Now take your treble and hook, and hook only one of the treble points through the bottom of the chin and through the nostril of the baby bunker. Lower your line to the bottom and hold on. There is no mistaking the take on a bay bunker by blues and bass. When using treble hooks, you don’t want to let the fish run with the bait. When you feel the bite, set the hook immediately and hold on! You can also let the baby bunker free swim without any weights. This can work very well at times too.

TIPS. When you find a school of bunker, start fishing the school and stay with it as it moves through the channel or bay. No matter how far it moves, stay with them, the fish will cooperate. Make sure you have the tackle to do the job. I use Berkley Big Game 40-pound test on my Ambassadeur 7000 reels with a rod that can do battle with big bass.

TACKLE. When it comes to fishing with live bait, you have to expect to catch BIG fish. Bass to 40 pounds are not uncommon when fishing like this. Your tackle has to be strong enough to handle this battle so you come out on top. I use an Ambassadeur 7000 reel spooled with 30 to 40-pound Big Game line. My rod is a Seeker BS85-7, which has enough backbone to handle large game fish yet a soft enough tip to allow the bait to swim freely. When a big fish takes the bait, you point the rod at the fish and when the line comes tight set the hook as hard as you can.
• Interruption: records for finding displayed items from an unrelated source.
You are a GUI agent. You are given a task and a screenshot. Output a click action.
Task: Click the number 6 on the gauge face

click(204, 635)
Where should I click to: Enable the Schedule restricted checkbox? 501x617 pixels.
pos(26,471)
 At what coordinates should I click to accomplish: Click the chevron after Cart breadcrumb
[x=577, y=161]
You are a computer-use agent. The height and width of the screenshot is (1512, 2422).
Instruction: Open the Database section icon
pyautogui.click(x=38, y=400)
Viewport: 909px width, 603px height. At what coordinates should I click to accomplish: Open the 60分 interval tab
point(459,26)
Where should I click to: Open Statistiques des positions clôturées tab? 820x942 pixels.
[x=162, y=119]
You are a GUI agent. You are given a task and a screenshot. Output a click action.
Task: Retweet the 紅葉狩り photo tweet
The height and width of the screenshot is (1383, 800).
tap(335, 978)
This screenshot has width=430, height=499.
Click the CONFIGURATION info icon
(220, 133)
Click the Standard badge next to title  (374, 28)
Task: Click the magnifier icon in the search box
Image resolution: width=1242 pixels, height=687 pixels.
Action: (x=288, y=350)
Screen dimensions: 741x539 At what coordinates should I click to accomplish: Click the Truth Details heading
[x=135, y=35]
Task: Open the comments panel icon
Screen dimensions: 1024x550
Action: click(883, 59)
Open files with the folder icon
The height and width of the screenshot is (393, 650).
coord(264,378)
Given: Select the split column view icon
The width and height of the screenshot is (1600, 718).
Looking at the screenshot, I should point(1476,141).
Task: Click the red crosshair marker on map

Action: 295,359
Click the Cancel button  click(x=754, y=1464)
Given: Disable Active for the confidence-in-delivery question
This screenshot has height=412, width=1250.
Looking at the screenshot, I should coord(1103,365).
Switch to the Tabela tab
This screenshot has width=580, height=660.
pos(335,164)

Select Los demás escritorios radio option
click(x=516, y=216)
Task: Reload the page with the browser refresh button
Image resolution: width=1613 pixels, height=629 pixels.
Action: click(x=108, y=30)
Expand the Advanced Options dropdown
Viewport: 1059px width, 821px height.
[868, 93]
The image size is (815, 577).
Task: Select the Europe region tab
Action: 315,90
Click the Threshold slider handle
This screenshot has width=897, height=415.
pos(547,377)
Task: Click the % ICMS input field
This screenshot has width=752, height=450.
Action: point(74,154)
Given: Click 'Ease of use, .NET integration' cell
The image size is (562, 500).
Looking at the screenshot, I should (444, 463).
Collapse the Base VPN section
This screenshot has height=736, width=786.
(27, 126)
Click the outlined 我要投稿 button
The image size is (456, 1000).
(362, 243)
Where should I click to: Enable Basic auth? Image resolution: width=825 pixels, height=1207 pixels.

LIVE EELS: This is just one example of many rigs for stripers on the East Coast. Tie a 3-way swivel to the running line (40-pound test), while tying a lighter (15# test) piece of mono (12 to 18 inches) with a sinker loop to act as a breakaway to the other eye. Next, use a 3/0 or 4/0 short shank tuna hook tied to a three-foot (slow tide) or six-foot (fast tide) leader of 50-60-pound test leader, connected to the remaining eye. The eel is hooked from below the chin and out an eye socket, then fished with the sinker a couple of handle turns off the bottom. When you feel a bump, “bow” to the cow, let the line come taught and set the hook…hard!

ONE HOOK RIGS: When trolling live forage for game fish, hook size depends on the bait, not the game fish! Use the lightest hook you can get away with, so the bait survives the ordeal. Live bait must stay alive! Tie hook to a short length of leader attached to a barrel swivel to diminish line twist. Hook bait through fleshy part of the back just behind the head, or place hook through hollow area between nostrils as in the case of herring.

TWO HOOK RIG: Use this rig when game fish seem to find the area of a bait without the hook. Using a barrel swivel rated for 50-75 pounds tied directly to your running line, tie off two equal lengths (8-12 inches) of mono or braided wire (for toothy critters) to the other eye. Use 6/0 hooks and tie to the equal lengths of line. Insert one hook in the nose and the other in the tail of the bait. This allows bait to swim freely while on the drift, doubling chances of a hook up.

WEAKFISH & SEA TROUT: Use whole crabs (3 inch diameter) or shedder crabs when possible. Use a 4/0 to 6/0 hook tied to an 18 to 24-inch leader which in turn is tied a barrel swivel. This can be fished on the drift, with sinkers or from the surf. Use a rubber band to hold crab onto hook.